Un appartamento può essere adibito a pizzeria? La risposta é si!

La Cassazione stabilisce che le clausole del regolamento di condominio di natura contrattuale,  che contemplano divieti e limitazioni, devono essere interpretate in maniera rigorosa, secondo il contenuto che emerge dal dato  letterale della norma regolamentare. Divieti e limiti devono quindi risultare da espressioni chiare.  Se non è il regolamento condominiale a proibirlo espressamente, non scatta  il risarcimento in favore dei vicini per l’immissione di rumori ed il ripristino alla situazione originaria nel caso in cui il proprietario trasformi l’immobile in una pizzeria, tramite una scala che collega l’appartamento con il sottostante locale.

Ecco i dettagli della questione: un condomino agiva in giudizio per il ripristino dei luoghi contro alcuni condomini i quali, violando il regolamento condominiale, avevano adibito il loro immobile, destinato esclusivamente ad uso abitativo, a pizzeria, mediante la creazione di una scala di collegamento  interna con il sottostante locale, adibito a sua volta a pizzeria-ristorante. Il Tribunale rigettava la domanda, ritenendo che le limitazioni contemplate nel regolamento valessero solo per i locali  cantinati, non sussistendo quindi analoghi vincoli per l’utilizzo degli immobili posti ai piani superiori.
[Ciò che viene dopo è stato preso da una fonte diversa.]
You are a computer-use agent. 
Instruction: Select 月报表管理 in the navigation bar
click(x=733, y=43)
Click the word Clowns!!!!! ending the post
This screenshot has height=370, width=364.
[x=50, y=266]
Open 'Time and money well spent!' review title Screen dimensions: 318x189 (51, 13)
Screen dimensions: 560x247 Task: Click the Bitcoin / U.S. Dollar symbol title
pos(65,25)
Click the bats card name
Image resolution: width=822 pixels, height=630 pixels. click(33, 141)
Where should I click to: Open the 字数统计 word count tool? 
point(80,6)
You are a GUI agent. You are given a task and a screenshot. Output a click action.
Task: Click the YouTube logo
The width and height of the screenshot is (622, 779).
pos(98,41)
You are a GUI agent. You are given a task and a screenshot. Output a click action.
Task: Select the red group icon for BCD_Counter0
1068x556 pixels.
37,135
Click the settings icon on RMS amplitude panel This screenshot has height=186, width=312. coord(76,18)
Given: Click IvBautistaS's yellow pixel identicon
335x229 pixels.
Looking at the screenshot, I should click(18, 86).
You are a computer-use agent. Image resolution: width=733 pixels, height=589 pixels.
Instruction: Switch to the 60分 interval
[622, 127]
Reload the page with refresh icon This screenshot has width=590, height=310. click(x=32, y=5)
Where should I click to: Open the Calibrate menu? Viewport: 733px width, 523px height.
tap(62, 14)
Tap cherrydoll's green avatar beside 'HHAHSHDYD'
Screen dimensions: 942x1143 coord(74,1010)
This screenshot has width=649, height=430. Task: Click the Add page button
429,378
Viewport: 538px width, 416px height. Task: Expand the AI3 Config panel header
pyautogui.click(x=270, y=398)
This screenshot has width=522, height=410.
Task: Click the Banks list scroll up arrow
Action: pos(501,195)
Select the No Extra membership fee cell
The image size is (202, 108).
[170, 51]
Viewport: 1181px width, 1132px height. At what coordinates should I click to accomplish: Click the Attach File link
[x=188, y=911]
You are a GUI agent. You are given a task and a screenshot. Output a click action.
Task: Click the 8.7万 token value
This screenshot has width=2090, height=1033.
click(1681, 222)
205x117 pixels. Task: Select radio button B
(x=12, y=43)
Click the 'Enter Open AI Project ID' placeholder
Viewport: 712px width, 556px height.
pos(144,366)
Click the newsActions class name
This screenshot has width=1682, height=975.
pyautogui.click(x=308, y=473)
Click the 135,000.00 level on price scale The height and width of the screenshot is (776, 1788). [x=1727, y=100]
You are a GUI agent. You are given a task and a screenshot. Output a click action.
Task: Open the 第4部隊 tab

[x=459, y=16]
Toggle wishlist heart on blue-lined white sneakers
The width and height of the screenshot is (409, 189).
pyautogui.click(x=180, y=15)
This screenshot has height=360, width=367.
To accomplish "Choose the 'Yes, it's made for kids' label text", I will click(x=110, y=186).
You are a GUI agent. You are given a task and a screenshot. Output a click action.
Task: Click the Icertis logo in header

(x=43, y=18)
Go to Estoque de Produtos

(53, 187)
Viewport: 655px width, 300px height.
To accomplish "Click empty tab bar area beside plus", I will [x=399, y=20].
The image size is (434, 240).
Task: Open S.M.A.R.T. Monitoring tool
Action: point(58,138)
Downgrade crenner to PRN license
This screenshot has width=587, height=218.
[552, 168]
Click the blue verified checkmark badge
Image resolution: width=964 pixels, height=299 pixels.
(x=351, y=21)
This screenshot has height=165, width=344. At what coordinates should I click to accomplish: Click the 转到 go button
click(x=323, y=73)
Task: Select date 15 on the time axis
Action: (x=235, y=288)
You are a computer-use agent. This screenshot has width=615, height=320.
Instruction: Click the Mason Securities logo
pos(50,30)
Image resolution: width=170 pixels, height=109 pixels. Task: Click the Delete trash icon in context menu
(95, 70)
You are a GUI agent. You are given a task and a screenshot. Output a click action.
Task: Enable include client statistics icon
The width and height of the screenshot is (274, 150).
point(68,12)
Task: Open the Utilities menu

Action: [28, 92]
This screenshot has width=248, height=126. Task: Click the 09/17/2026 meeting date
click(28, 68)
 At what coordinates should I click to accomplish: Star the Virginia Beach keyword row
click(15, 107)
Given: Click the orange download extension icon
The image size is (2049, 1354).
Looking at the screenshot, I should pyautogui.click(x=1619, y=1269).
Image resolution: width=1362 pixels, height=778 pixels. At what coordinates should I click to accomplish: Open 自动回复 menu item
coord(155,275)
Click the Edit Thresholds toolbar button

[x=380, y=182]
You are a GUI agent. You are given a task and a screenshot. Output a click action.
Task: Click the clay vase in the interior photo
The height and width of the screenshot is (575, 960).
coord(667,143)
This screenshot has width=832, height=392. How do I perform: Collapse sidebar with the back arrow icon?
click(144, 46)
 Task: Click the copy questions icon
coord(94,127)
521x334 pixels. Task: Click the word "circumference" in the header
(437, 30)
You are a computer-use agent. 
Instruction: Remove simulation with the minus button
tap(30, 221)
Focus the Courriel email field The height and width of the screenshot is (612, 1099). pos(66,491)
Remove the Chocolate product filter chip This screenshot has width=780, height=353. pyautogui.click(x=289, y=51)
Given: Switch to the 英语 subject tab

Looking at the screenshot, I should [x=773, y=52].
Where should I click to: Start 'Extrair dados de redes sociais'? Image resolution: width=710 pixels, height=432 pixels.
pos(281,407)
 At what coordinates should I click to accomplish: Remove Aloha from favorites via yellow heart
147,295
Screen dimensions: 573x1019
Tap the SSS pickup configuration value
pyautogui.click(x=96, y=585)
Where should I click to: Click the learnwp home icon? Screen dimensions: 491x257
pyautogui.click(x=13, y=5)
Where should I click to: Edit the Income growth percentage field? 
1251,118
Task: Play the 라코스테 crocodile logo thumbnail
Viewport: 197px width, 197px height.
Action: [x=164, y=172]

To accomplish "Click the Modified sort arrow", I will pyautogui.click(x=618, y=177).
La Corte d’appello tuttavia ribaltava la sentenza di primo grado, attesa la pacifica vincolatività del regolamento condominiale,  in quanto trascritto anche nei registri immobiliari e richiamato nel contratto di compravendita dei convenuti. Secondo la corte distrettuale, in particolare, la previsione di una specifica possibilità di utilizzo solo per i detti locali,  imponeva di ritenere che per gli altri locali, quale appunto l’appartamento degli appellati, fosse vietata una diversa destinazione.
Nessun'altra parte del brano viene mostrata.